La colmena

Magdalena Trillo

mtrillo@grupojoly.com

hora de sestear

Gracias al cambio climático, los españoles hemos pasado de ser unos vagos a convertirnos en unos visionarios de la siesta

No es nostalgia; son las magdalenas de Proust que nos van delineando a su capricho. Me recuerdo pequeña. Muy pequeña. En esos veranos tórridos en los que hervían las calles. Solo los ricos del pueblo tenían piscina; los demás, nosotros, a dormir la siesta. Porque hay horas en las que, antes y ahora, con y sin cambio climático, solo se puede resistir. Deambular.

Mi padre trabajaba en la obra. Entonces no se había inventado la jornada intensiva pero el sábado siempre daba un respiro. Me tocaba acompañarle (sería tan díscola que mi siesta sería un alivio improvisado para mi madre) y me pasaba esos minutos interminables intentando acompasar mi respiración a la suya. Aguantaba tanto que me sentía desfallecer; iba tan lento que ponía la mano delante de su nariz, sibilina, para comprobar que no había muerto en el intervalo. No me pregunten por qué, pero ya en esos años pensaba en la muerte. Descubrí que había un final, la ausencia, antes de tiempo. Mi madre me llevó al médico de cabecera cuando me pasé varios días llorando en un sofá que teníamos bajo la escalera del cuerpo casa (algún día algún arquitecto tendría que explicar, a la humanidad, el sentido de tantos espacios inútiles en las casas de los pueblos) porque no me quería morir. No sola. Recuerdo explicarle al médico que el problema no era la muerte sino la soledad: “Niña, eres muy chica para preocuparte por esas cosas. Es verano, vete a la calle a jugar”.

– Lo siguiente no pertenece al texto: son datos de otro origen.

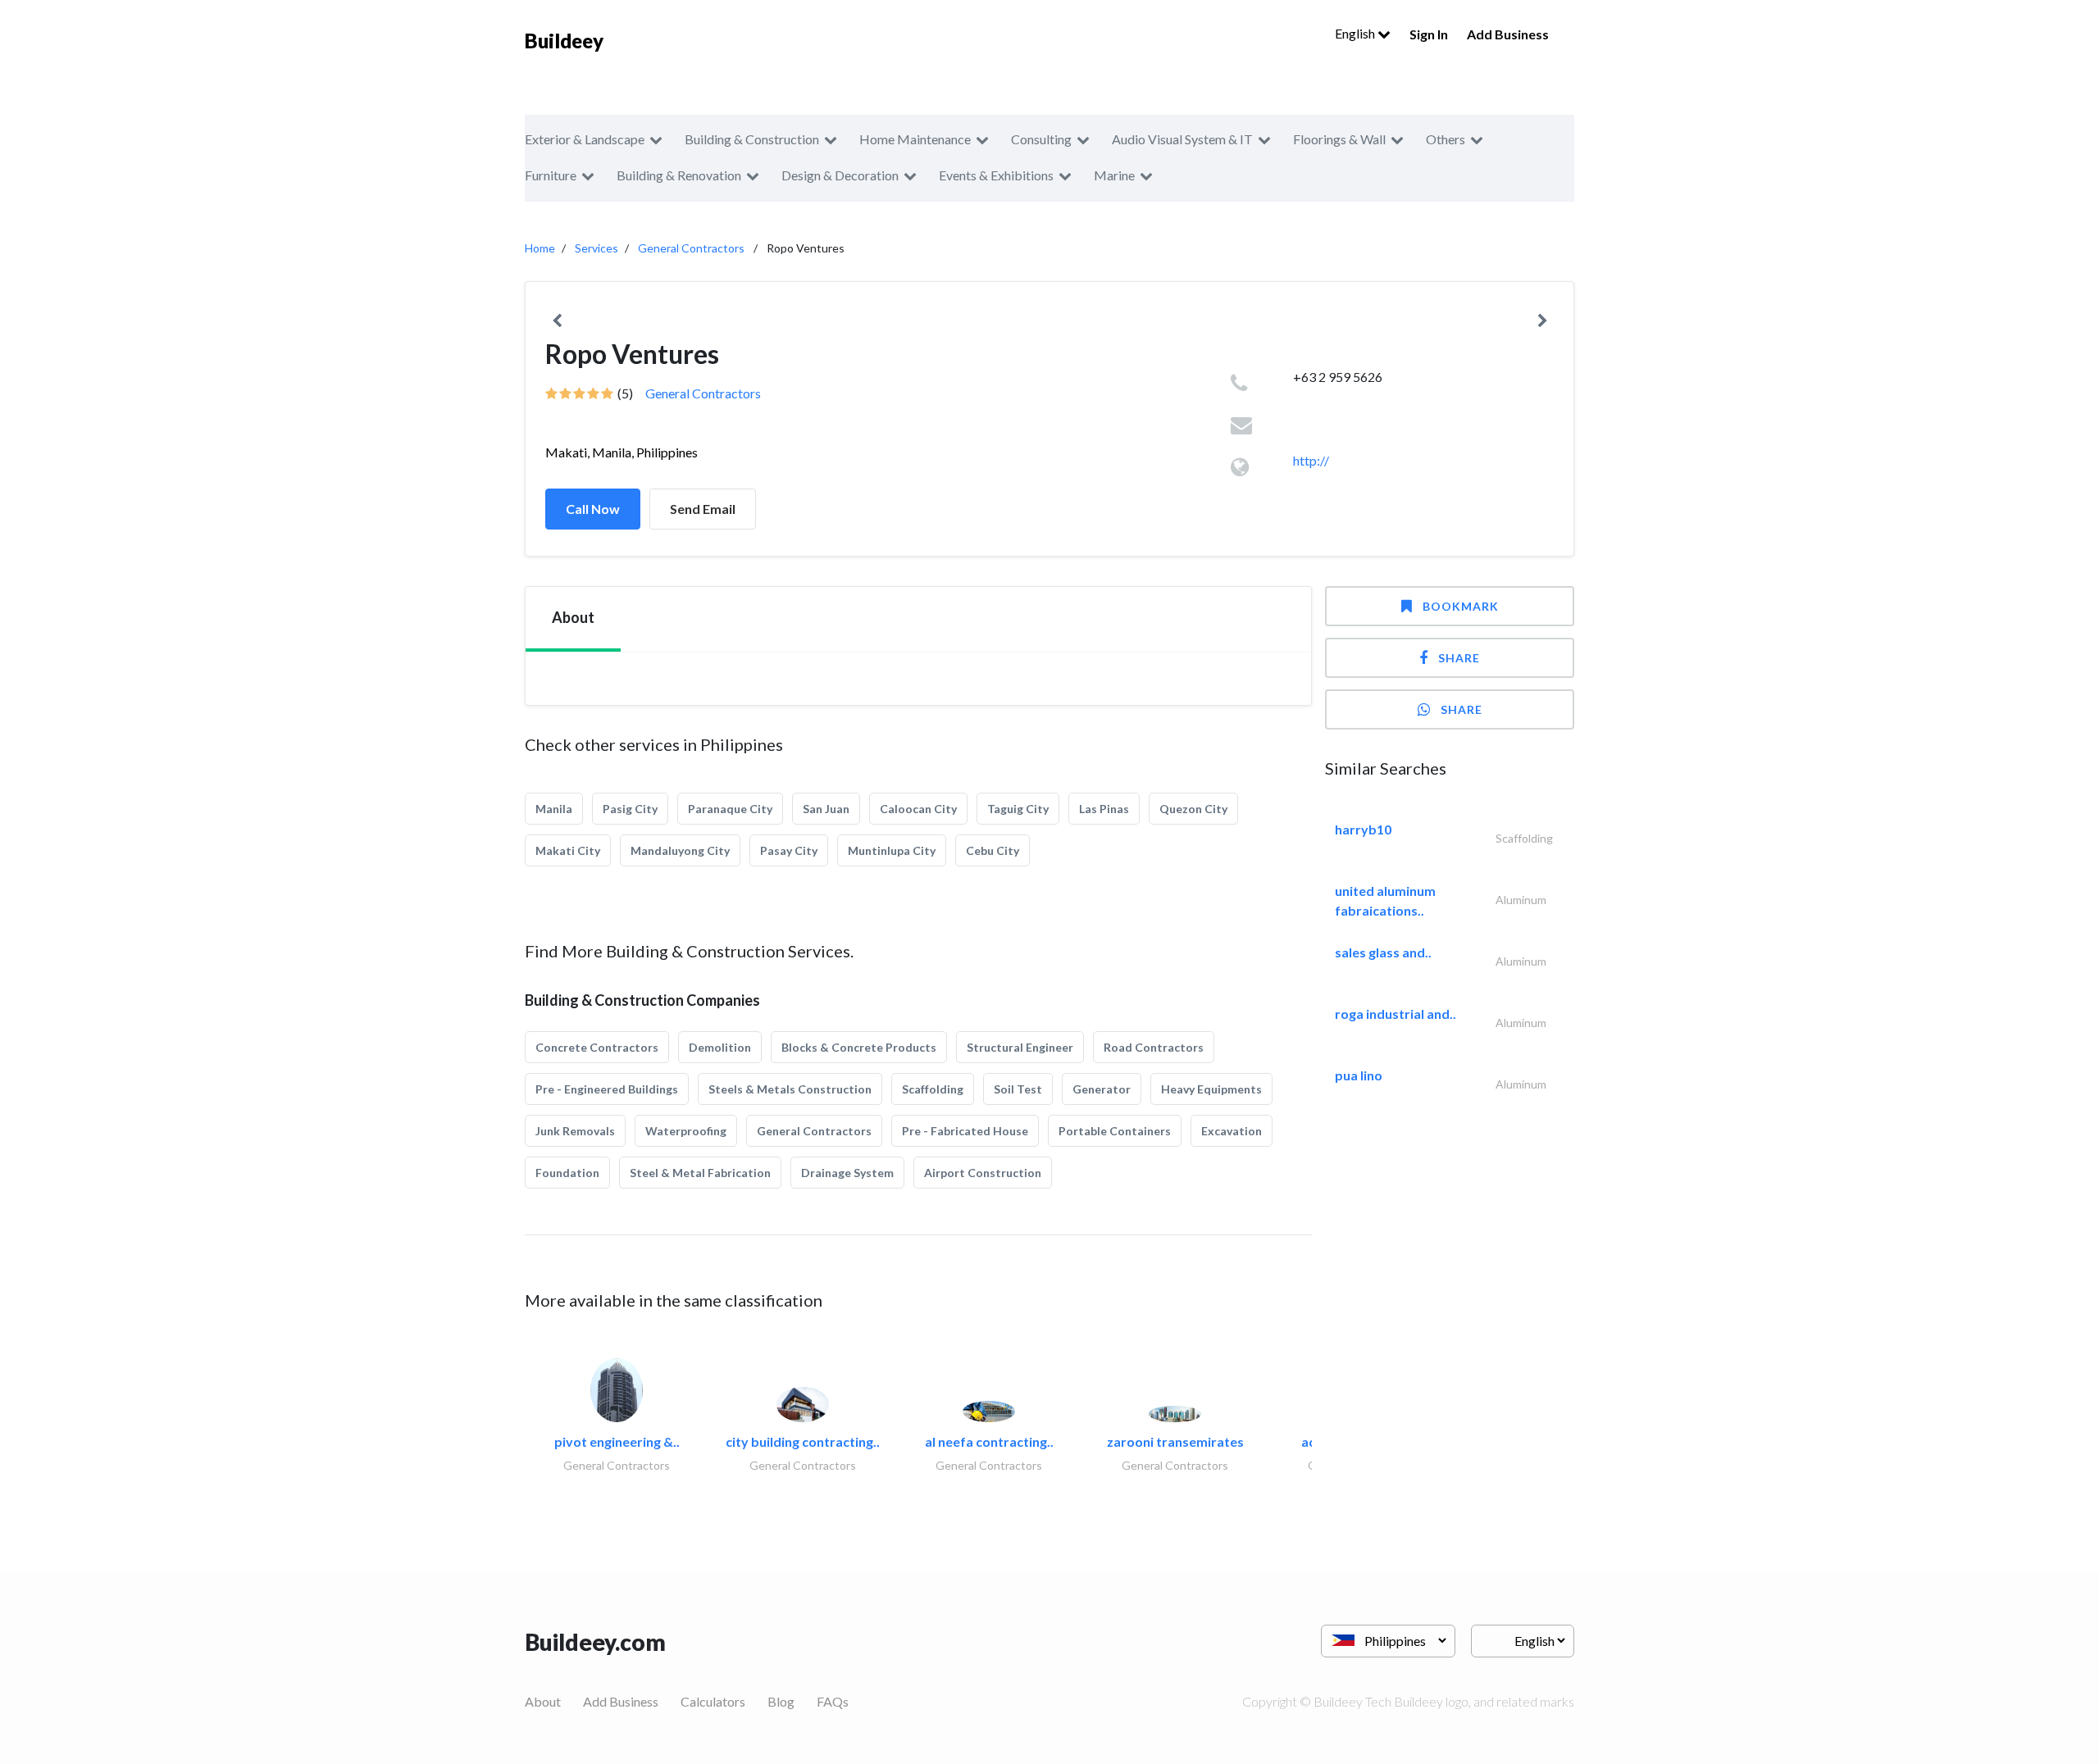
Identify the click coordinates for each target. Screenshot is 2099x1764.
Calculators (713, 1701)
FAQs (833, 1701)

Seguro que hoy hubiera acabado en el psicólogo con problemas de salud mental. Entonces me prescribieron, literalmente, vivir. ¿Se puede? No sé cómo pero creo que salí del agujero sin arrastrar ningún trauma infantil y convertida en una verdadera talibán de la vida. ¡Y de la siesta! Ahora que llegan las olas de calor al norte de Europa, hasta los alemanes se atreven a prescribirla. Antes echábamos una cabezadita porque éramos unos vagos y ahora somos unos adelantados del descanso vespertino por indicaciones médicas y productivas; físicas y psíquicas. No sé cuántos informes y estudios clínicos he leído en las últimas semanas. Del Instituto de Massachusetts a la University College of London pasando por la prestigiosa British Journal of Sports Medicine. Nos lo contaba hace unos días mi compañero Diego J. Geniz: “La siesta se hace europea”. Y los datos se multiplican corroborando cómo se sortean los riesgos sanitarios y se aumenta el rendimiento y la productividad. Todo esto es ahora; antes nos valía el sentido común. Ese que nos invitaba a replegar velas cuando explotaba el mercurio y nos prevenía de los excesos: sí al descanso reparador pero ¡cuidado con el modo Cela con pijama y orinal!